:: Selected passage ::
I've worked through part of this with the help of add one row in a pandas.DataFrame using the method recommended by ShikharDua of creating a list of dicts, each dict corresponding to a row in the eventual DataFrame.
The code is:
data = pandas.read_csv('input.csv')
dict1 = {"protein":"","drug":"","drug_concentration":""} #should be able to get this automatically using the dataframe columns, I think
rows_list = []
for unique_protein in data.protein.unique():
dict1 = {"protein":unique_protein,"drug":"","drug_concentration":""}
rows_list.append(dict1)
for unique_drug in data.drug.unique():
for unique_drug_conc in data.drug_concentration.unique():
dict1 = {"protein":unique_protein,"drug":unique_drug,"drug_concentration":unique_drug_conc}
rows_list.append(dict1)
df = pandas.DataFrame(rows_list)

:: Task brief ::
Reproduce the pandas passage from "I've worked through" up to and including "data = pandas.read_csv('input.csv')". None of the entries placed after the pandas passage is needed.

:: Dataset ::
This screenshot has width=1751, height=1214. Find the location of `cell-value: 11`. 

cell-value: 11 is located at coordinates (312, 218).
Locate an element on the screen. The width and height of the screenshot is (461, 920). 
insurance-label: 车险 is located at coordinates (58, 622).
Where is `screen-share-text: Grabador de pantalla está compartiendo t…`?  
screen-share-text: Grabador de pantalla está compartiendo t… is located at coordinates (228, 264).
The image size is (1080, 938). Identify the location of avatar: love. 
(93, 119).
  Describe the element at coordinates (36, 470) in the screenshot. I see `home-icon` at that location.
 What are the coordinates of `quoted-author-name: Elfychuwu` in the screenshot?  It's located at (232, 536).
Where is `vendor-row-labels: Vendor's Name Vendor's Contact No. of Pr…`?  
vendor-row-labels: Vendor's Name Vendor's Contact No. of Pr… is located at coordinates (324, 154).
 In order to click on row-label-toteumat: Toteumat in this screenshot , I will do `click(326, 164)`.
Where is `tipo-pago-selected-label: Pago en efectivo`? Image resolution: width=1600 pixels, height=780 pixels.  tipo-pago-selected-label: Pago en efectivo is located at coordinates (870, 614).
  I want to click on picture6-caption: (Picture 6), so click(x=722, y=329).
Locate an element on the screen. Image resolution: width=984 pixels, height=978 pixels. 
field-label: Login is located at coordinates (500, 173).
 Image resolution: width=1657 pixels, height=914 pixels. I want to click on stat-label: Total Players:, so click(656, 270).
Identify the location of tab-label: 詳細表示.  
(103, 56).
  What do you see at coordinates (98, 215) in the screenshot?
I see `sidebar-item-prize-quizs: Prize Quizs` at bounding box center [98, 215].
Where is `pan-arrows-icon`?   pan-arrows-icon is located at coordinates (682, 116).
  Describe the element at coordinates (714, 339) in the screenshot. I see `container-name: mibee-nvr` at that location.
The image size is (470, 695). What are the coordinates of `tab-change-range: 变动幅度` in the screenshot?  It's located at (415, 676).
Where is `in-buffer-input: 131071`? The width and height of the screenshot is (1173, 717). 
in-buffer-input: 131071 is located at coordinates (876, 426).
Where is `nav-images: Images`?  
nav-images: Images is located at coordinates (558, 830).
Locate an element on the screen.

:: Output ::
I've worked through part of this with the help of add one row in a pandas.DataFrame using the method recommended by ShikharDua of creating a list of dicts, each dict corresponding to a row in the eventual DataFrame.
The code is:
data = pandas.read_csv('input.csv')